Re: [pcre-dev] Ungreedy quantification in atomic groups

Top Page
Delete this message
Author: Philip Hazel
Date:  
To: pcre-dev
Subject: Re: [pcre-dev] Ungreedy quantification in atomic groups
On Tue, 1 May 2007, Sheri wrote:

> Sheri wrote:
> > Is there any performance benefit to using an atomic group that includes
> > alternates with ungreedy quantification, e.g., something like this?
> >
> > (?>\\\\|\\t|\\Q.+?\\E|\\$(?:U|u|L|l|T|t)?\\d{1,3})
> >
> > Or would it be just as well (or better) to omit the (?>
> >
> > Thanks,
> > Sheri
> >
> >
> >
> Hi Philip, any idea on this?


Why don't you try some timing tests? That's what I would do if I needed
to know the answer. The pcretest program has a handy -t option.

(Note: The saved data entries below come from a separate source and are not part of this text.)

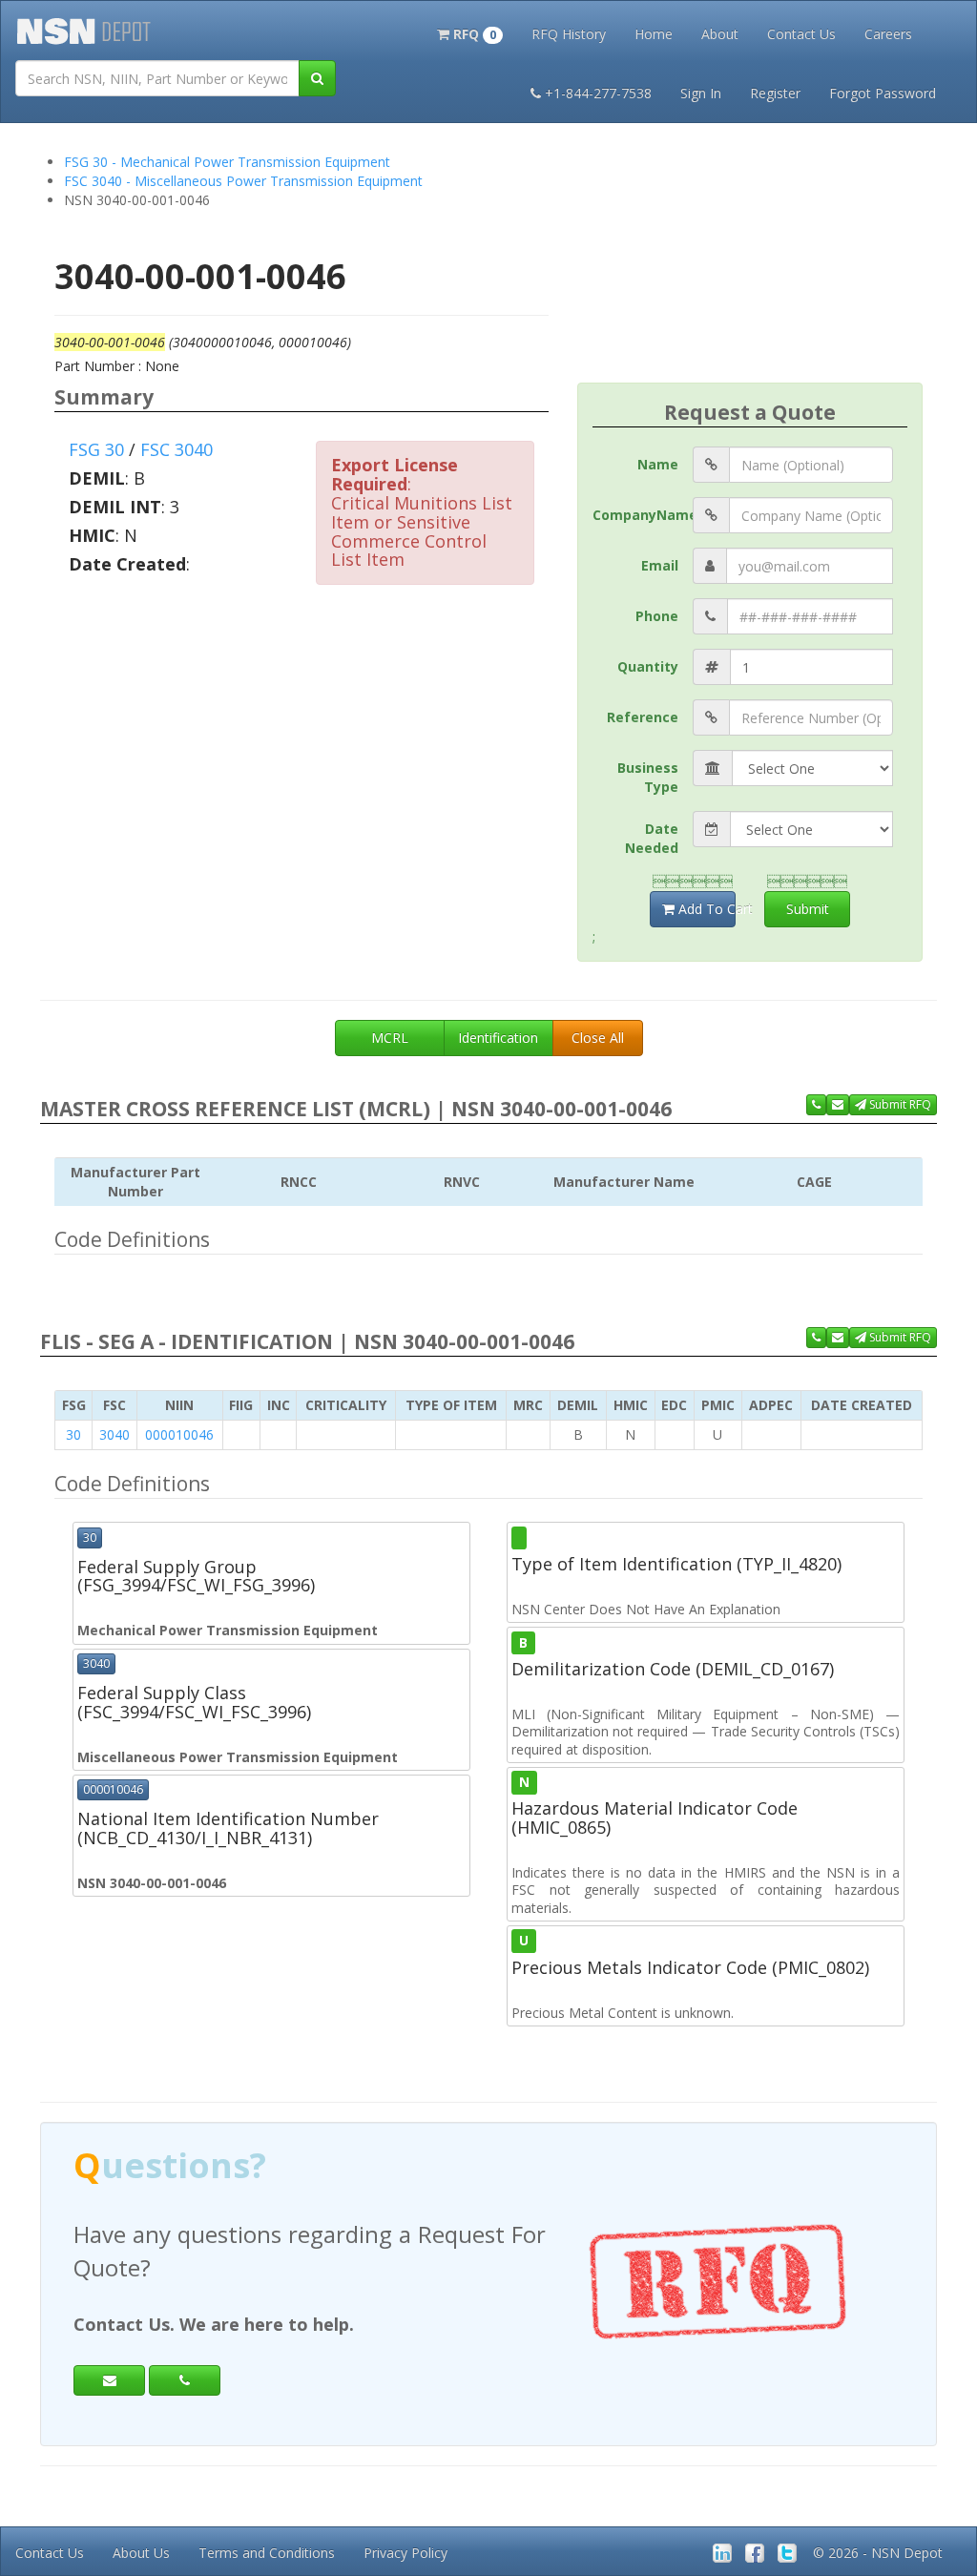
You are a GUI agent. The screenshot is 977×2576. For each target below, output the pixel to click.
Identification (498, 1037)
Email (659, 565)
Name (657, 464)
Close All (598, 1037)
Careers (888, 34)
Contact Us (801, 34)
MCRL (389, 1037)
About (719, 34)
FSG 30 (96, 449)
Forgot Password (882, 93)
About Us (141, 2553)
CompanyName (642, 515)
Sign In (700, 93)
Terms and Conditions (266, 2553)
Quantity (647, 666)
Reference (642, 717)
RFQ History (568, 34)
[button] (470, 32)
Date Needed (651, 838)
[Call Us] (816, 1104)
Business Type (647, 777)
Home (653, 34)
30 (73, 1434)
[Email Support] (837, 1104)
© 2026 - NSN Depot (878, 2553)
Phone (656, 616)
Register (775, 93)
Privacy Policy (405, 2553)
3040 (114, 1434)
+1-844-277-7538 (598, 93)
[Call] (184, 2380)
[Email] (109, 2380)
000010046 (179, 1434)
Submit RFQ (898, 1104)
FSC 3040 (176, 449)
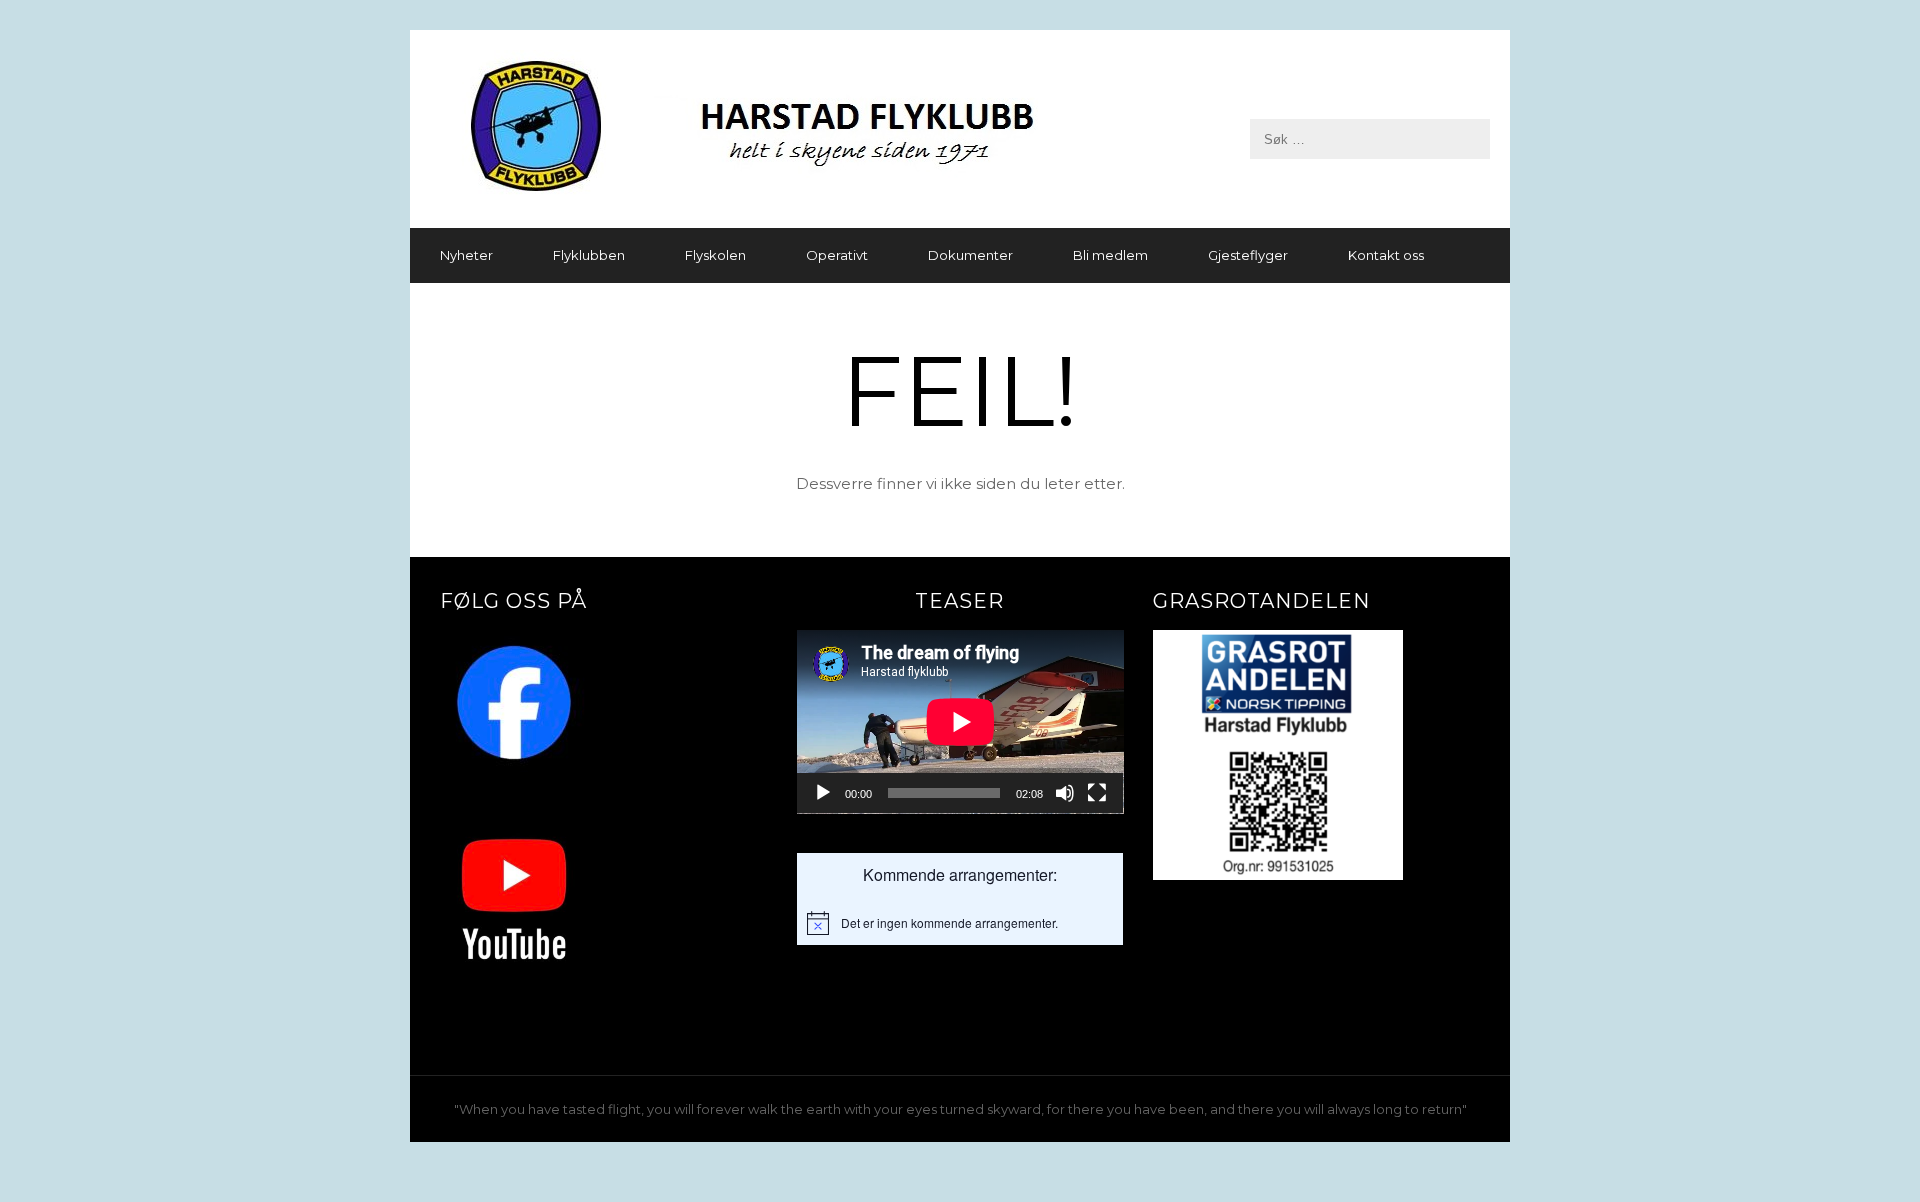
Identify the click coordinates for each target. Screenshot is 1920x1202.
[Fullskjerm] (1097, 793)
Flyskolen (715, 255)
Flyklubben (589, 255)
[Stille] (1065, 793)
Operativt (837, 255)
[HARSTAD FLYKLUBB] (960, 129)
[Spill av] (823, 793)
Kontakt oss (1386, 255)
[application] (960, 722)
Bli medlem (1110, 255)
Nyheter (466, 255)
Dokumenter (970, 255)
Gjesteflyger (1248, 255)
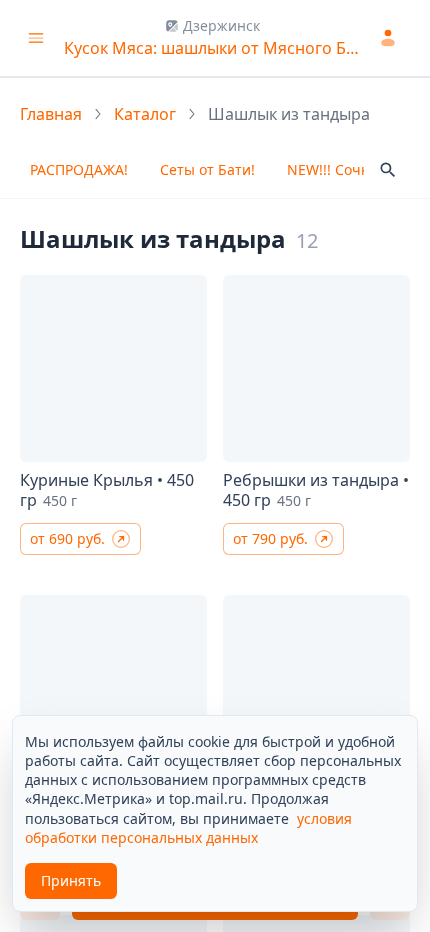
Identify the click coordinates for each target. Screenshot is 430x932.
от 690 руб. (67, 538)
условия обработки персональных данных (188, 828)
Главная (51, 114)
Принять (71, 880)
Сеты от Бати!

Speaking without having done any tests, if that is a complete regex, I
can't see any point to an atomic group. The reason one uses atomic
groups is to stop backtracking into them when something later in the
regex fails. As your entire regex is an atomic group, there is no
possibility of that happening.

If that is only part of a regex, then using an atomic group may change
what is matched. I'm not sure I understand the regex. I assume the
backslashes have been doubled, otherwise it doesn't make sense. So
really you have

(?>\\|\t|\Q.+?\E|\$(?:U|u|L|l|T|t)?\d{1,3})

but that still doesn't make too much sense because \Q.+?\E matches the
literal string ".+?". So where is the ungreedy qualifier?

Philip

--
Philip Hazel, University of Cambridge Computing Service.